Stored items from a collection:
* * *

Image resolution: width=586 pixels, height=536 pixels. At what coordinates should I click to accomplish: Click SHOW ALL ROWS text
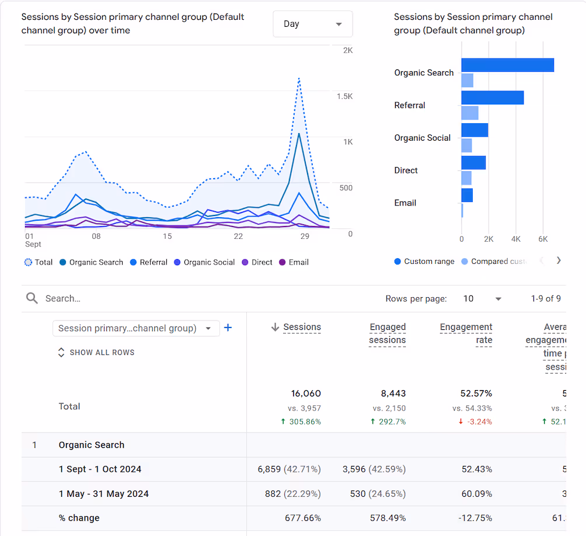[x=102, y=353]
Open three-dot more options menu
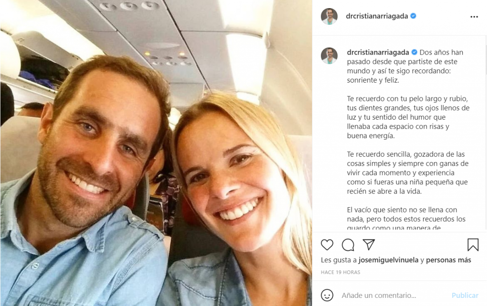The height and width of the screenshot is (306, 487). (474, 17)
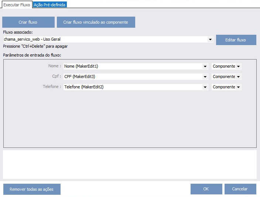Viewport: 260px width, 197px height.
Task: Switch to the Executar Fluxo tab
Action: click(17, 5)
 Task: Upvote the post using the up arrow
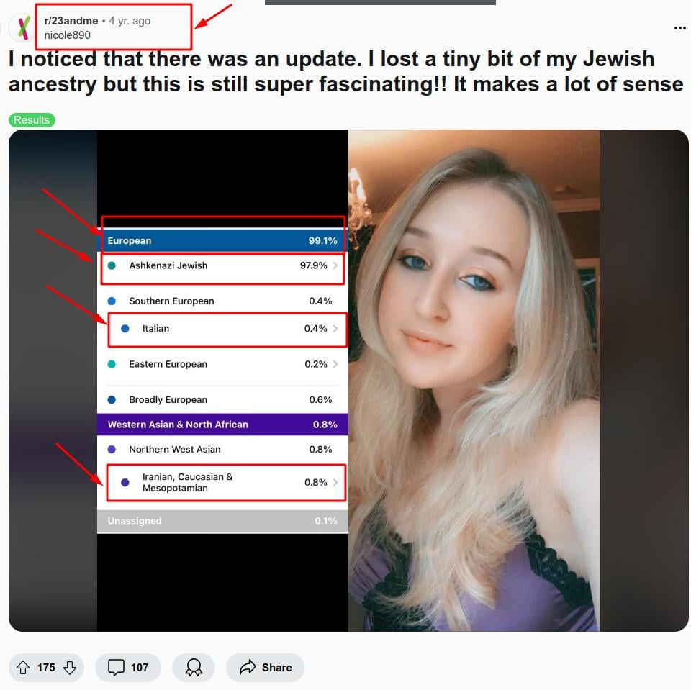23,667
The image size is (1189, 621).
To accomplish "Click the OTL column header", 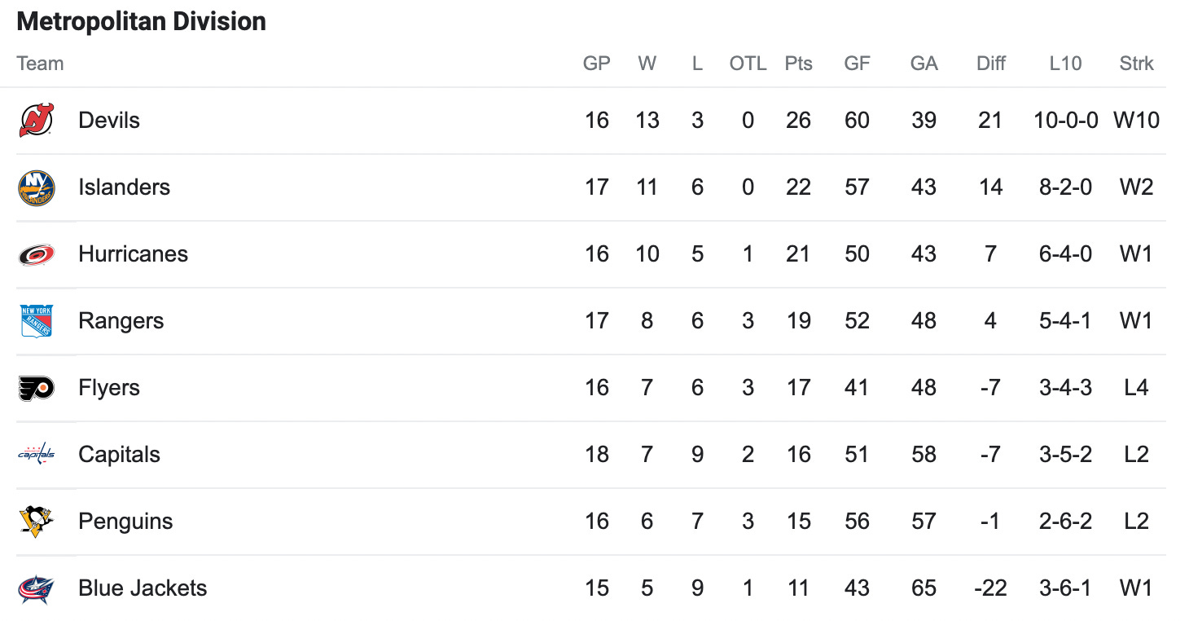I will click(748, 64).
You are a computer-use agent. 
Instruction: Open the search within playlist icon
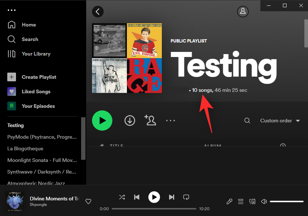coord(247,120)
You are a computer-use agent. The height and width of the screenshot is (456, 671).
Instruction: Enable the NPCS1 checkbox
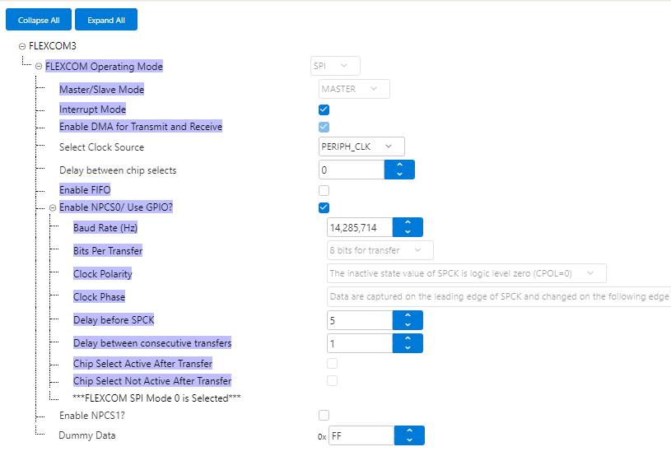tap(324, 415)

* * *

### Task instructions
For each line in the entries that holds "computer", return that line.

### Response to this task
You are a computer-use agent. 
You are a computer-use agent. The height and width of the screenshot is (456, 671).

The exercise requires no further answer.